Da sinistra, Francesca Paini e Bianca Passera
Da sinistra, Francesca Paini e Bianca Passera

L’iniziativa si deve a Francesca Paini, presidente della cooperativa sociale “Tikvà”, che ha illustrato un mese di eventi dedicati al baco da seta.
«La nostra “Bacomania” è esplosa un anno fa quando abbiamo fatto un centinaio di laboratori nelle scuole – ha detto Francesca Paini – Non vogliamo far concorrenza alla Cina, ma generare una cultura. Dietro ai bachi c’è una serie di memorie storiche legate al lavoro che intendiamo recuperare».

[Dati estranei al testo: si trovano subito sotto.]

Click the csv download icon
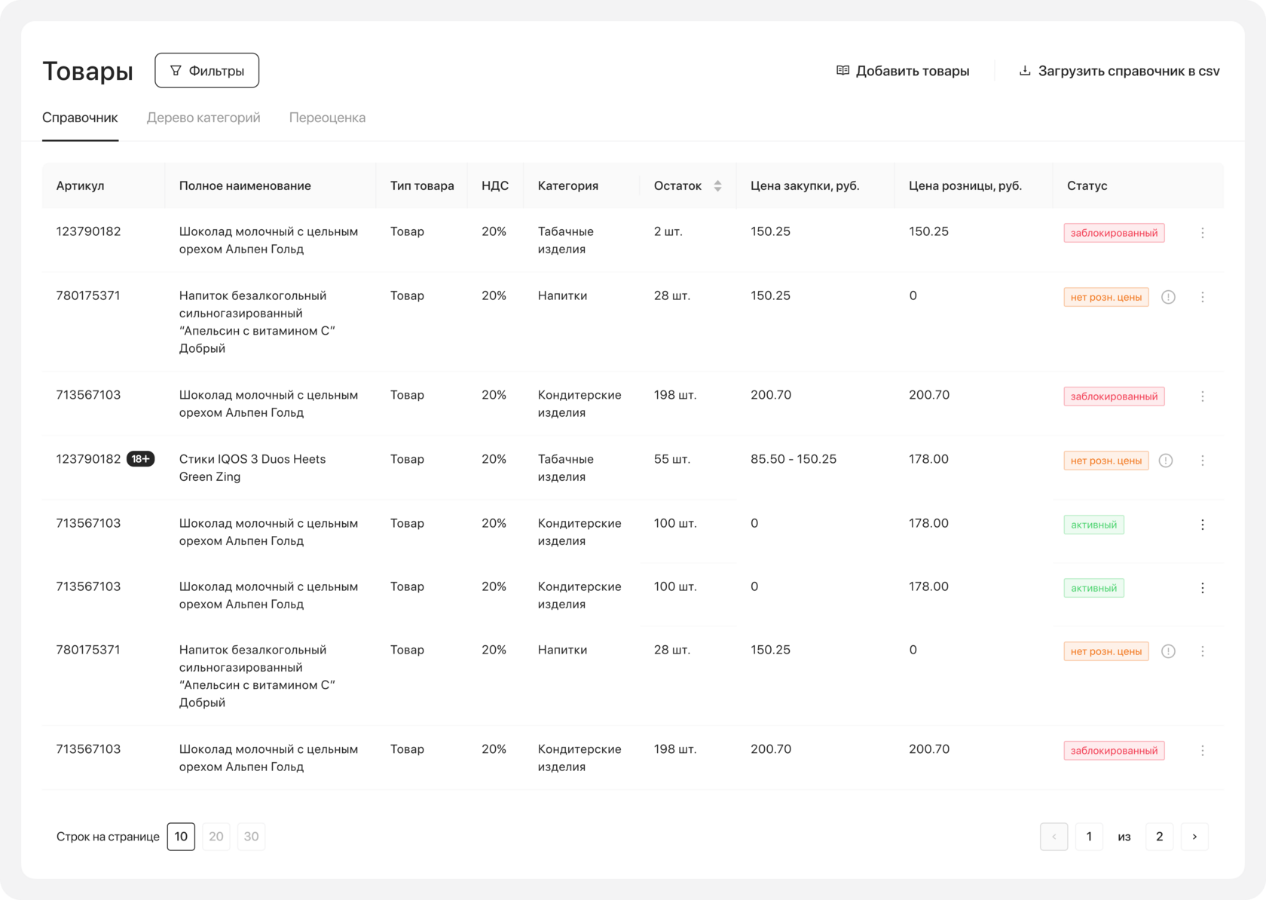 pyautogui.click(x=1025, y=71)
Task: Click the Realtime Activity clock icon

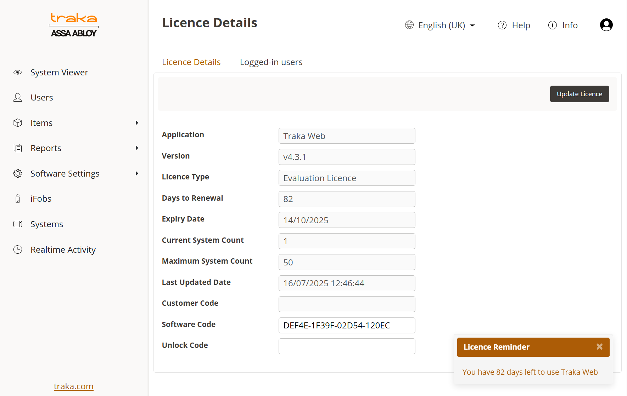Action: (x=18, y=249)
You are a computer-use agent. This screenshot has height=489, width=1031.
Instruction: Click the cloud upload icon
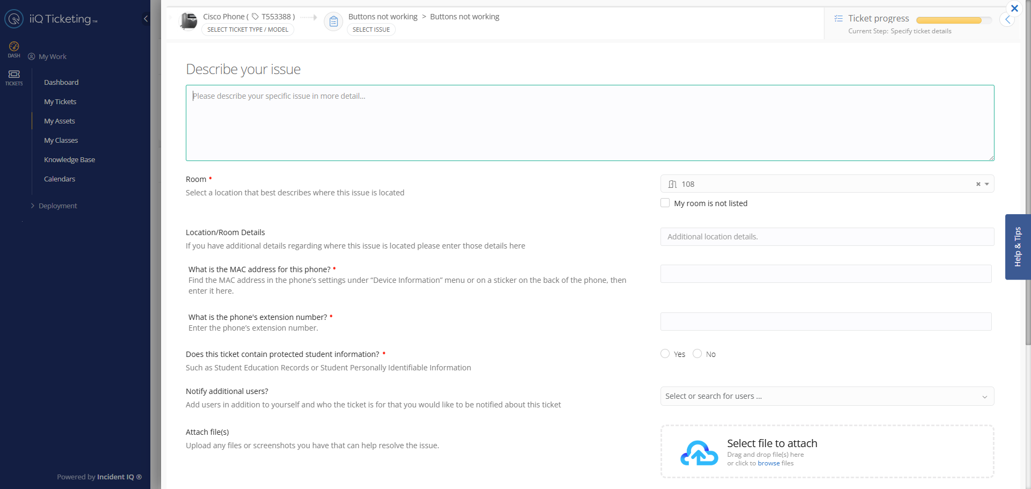699,453
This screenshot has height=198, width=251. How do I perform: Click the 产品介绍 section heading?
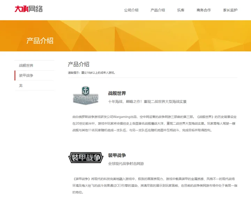coord(78,64)

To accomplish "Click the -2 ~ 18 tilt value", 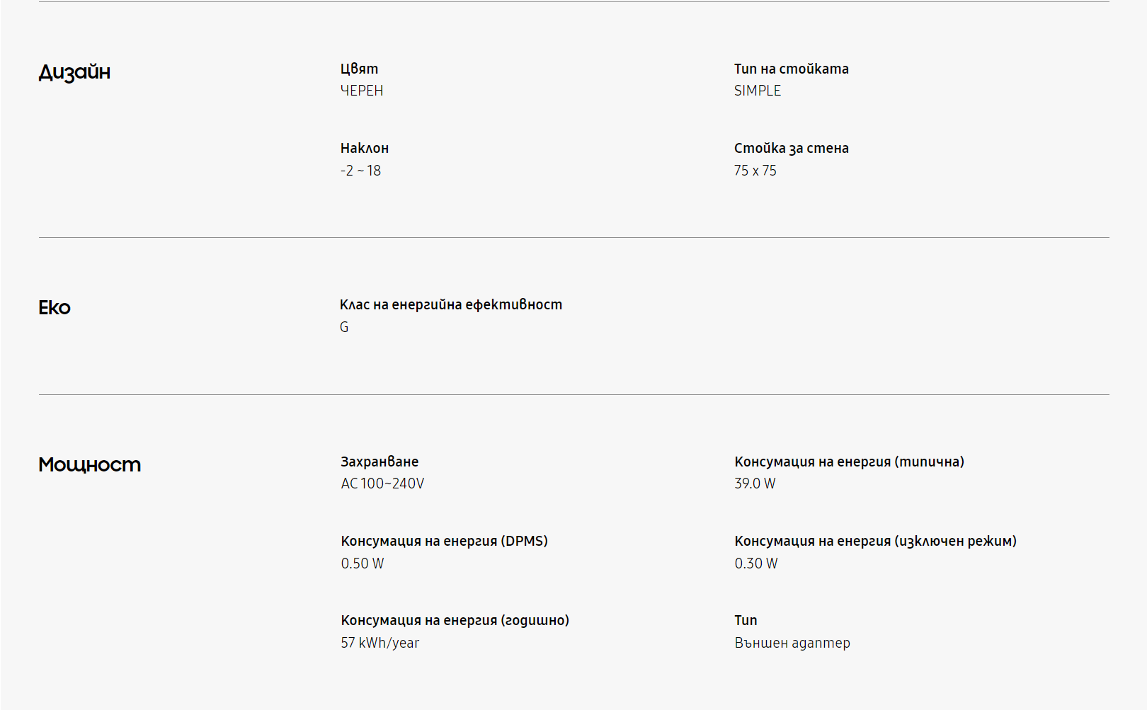I will (361, 171).
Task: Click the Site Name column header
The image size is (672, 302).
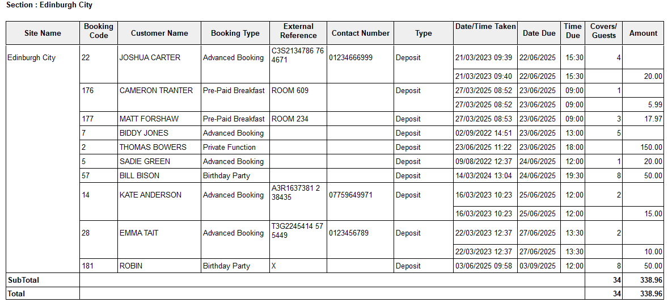Action: click(x=43, y=33)
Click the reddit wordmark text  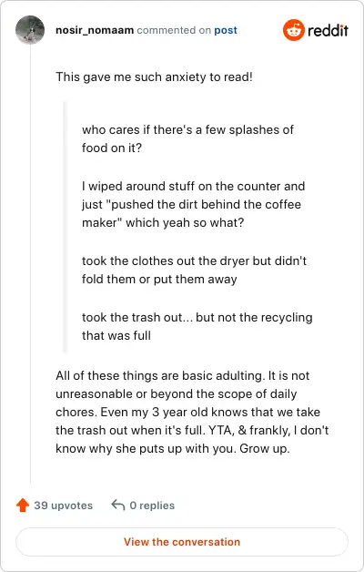(328, 31)
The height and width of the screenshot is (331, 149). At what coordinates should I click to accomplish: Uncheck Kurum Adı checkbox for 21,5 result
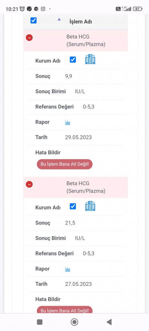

«Abbiamo cercato di capire quali condizioni ci siano per una ripresa della gelsibachicoltura che di fatto a Como non è mai morta – ha proseguito – come economia di integrazione. Con il nostro mese di eventi cerchiamo di capire, anche con il censimento di tutti i gelsi lariani con la georeferenziazione, se ha una sostenibilità come fattore di promozione soprattutto a sostegno di economie fragili come imprese agricole e cooperative di inserimento lavorativo dei disabili».

«Il Lario deve credere di più alla candidatura all’Unesco di Como “città della seta”, deve riempirsi di manifesti che lancino questo ambizioso traguardo», ha sottolineato la presidente del Museo della Seta Bianca Passera.